== Extract to read ==
Fruits may need thinning for growth, flavor

Fruit trees that were so full of blossoms this spring that they looked like giant snowballs foretell a heavy crop of fruit later this year.

Too heavy.

Too much, perhaps, for the branches to support. And surely so heavy that next year's harvest could be paltry.

Some fruit trees are prone to a feast-and-famine cycle — a heavy crop one year and a light crop the next. My Macoun apple tree is one of the worst in this regard among the score or so apple varieties that I grow.

Fortunately, this tendency toward "biennial bearing" can be reined in.

BLAME IT ON HORMONES

Hormones produced in fruit seeds are to blame for biennial bearing. The hormones suppress flower-bud formation, which begins in fruit trees the year before the flowers actually unfold. So a heavy crop one year — and, hence, a lot of seeds — quells flower-bud formation that year, and flowering and fruiting the next year. In a year with few fruits, hormone levels stay low, so many flower buds are initiated and in the next year trees are a riot of blooms.

The way to thwart this feast-and-famine tendency is to reduce the number of fruits in a tree's "feast" year.

== Set tasks ==
a) Reproduce the part of the passage on thinning fruit, starting with "Hormones produced in" and going on through "riot of blooms.".
b) Answer these questions from the passage on thinning fruit:
(i) Which apple tree does the writer name as one of the worst for the feast-and-famine cycle?
(ii) What do the hormones produced in fruit seeds suppress?
(iii) What is the way to thwart the feast-and-famine tendency?
c) Write the next part of the passage on thinning fruit trees, picking up after its final sentence.
Nothing in the listing is needed for the tasks.

== Data block ==
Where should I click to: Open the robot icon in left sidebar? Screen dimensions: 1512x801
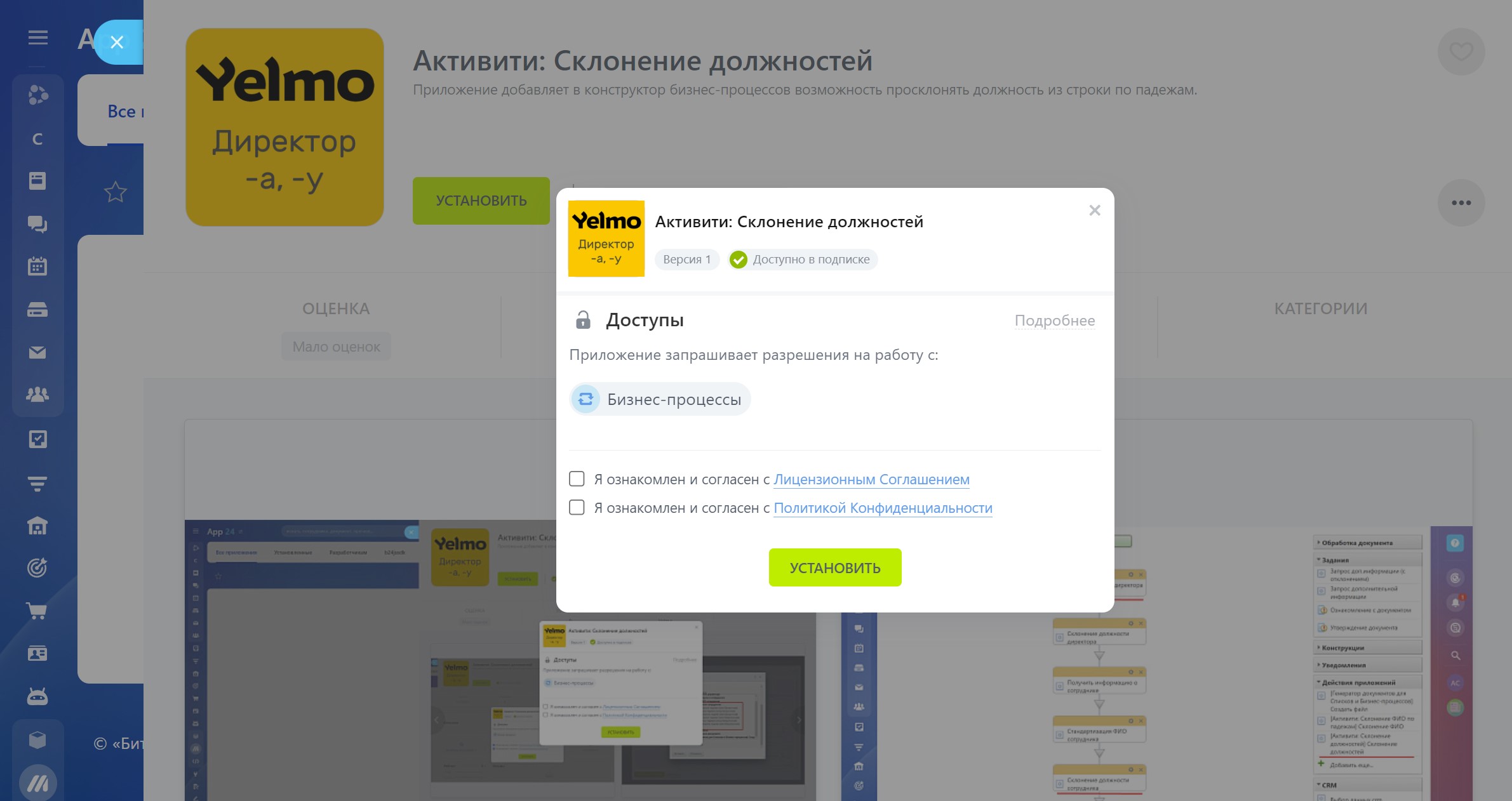pyautogui.click(x=37, y=697)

== Answers for the tasks ==
a)
Hormones produced in fruit seeds are to blame for biennial bearing. The hormones suppress flower-bud formation, which begins in fruit trees the year before the flowers actually unfold. So a heavy crop one year — and, hence, a lot of seeds — quells flower-bud formation that year, and flowering and fruiting the next year. In a year with few fruits, hormone levels stay low, so many flower buds are initiated and in the next year trees are a riot of blooms.

b)
(i) The Macoun apple tree.
(ii) Flower-bud formation.
(iii) Reduce the number of fruits in the tree's "feast" year.

c)
Pruning is one way to do it — cutting off some stems that would have flowered and gone on to bear fruit. The time for pruning most fruit trees is past, though; it was back in late winter and early spring, before growth began again.

Pruning, of course, has effects beyond those on biennial bearing, and each kind of fruit tree has its own pruning needs. Still, as you prune to open a tree up to light and air, and to control its size, you are also removing potential fruits and seeds. And shortening branches puts remaining fruits closer to the trunk, where they are less likely to break a limb.

But pruning alone is generally not enough to get a fruit tree out of a bad habit. Now is the time to start looking over your trees and "thinning" — that is, removing — excess fruitlets. Focus your energy on larger fruits, such as apples, pears and peaches, because thinning would be too tedious — and has little effect — on small fruits such as cherries and small plums.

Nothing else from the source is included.